_SOURCE INFORMATION_:
========================

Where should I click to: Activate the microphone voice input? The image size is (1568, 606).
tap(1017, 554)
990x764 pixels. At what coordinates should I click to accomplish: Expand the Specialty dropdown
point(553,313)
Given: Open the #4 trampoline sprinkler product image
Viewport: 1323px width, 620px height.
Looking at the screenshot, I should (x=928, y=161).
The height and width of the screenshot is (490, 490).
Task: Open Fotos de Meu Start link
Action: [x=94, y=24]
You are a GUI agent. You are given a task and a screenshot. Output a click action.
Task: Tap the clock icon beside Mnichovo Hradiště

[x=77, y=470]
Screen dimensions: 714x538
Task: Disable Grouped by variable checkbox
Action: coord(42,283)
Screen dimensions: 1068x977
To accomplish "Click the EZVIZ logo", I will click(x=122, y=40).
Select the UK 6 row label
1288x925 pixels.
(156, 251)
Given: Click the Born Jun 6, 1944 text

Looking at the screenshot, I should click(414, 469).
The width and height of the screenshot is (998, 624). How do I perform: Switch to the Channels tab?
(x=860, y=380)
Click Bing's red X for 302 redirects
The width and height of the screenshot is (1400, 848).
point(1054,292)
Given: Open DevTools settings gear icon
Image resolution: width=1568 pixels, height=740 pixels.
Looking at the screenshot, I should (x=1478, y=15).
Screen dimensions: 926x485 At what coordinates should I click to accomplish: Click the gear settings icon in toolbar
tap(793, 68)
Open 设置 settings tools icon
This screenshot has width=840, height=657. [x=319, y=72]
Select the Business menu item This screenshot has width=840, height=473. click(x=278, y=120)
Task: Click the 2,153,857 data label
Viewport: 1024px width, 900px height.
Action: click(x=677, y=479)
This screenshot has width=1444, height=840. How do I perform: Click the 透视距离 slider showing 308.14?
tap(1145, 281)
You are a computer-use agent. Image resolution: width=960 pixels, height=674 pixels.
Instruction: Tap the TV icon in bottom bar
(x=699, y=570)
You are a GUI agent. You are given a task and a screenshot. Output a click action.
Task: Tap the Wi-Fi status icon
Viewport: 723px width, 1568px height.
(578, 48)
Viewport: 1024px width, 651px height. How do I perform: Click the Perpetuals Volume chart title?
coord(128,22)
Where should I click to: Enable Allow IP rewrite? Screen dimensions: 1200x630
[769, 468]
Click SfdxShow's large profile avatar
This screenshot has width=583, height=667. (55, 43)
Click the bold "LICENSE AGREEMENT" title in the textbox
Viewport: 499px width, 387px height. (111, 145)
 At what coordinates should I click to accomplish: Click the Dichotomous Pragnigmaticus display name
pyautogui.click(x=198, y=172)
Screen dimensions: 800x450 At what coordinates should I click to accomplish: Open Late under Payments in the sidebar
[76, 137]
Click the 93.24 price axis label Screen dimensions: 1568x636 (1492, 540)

========================

_DIRECTIONS_:
Could you repeat exactly the lines above from the line with "Screen dimensions: 1068x977" up to and including the line with "You are a computer-use", and only those?

_EXPECTED OUTPUT_:
Screen dimensions: 1068x977
To accomplish "Click the EZVIZ logo", I will click(x=122, y=40).
Select the UK 6 row label
1288x925 pixels.
(156, 251)
Given: Click the Born Jun 6, 1944 text

Looking at the screenshot, I should click(414, 469).
The width and height of the screenshot is (998, 624). How do I perform: Switch to the Channels tab?
(x=860, y=380)
Click Bing's red X for 302 redirects
The width and height of the screenshot is (1400, 848).
point(1054,292)
Given: Open DevTools settings gear icon
Image resolution: width=1568 pixels, height=740 pixels.
Looking at the screenshot, I should (x=1478, y=15).
Screen dimensions: 926x485 At what coordinates should I click to accomplish: Click the gear settings icon in toolbar
tap(793, 68)
Open 设置 settings tools icon
This screenshot has width=840, height=657. [x=319, y=72]
Select the Business menu item This screenshot has width=840, height=473. click(x=278, y=120)
Task: Click the 2,153,857 data label
Viewport: 1024px width, 900px height.
Action: click(x=677, y=479)
This screenshot has width=1444, height=840. How do I perform: Click the 透视距离 slider showing 308.14?
tap(1145, 281)
You are a computer-use agent. Image resolution: width=960 pixels, height=674 pixels.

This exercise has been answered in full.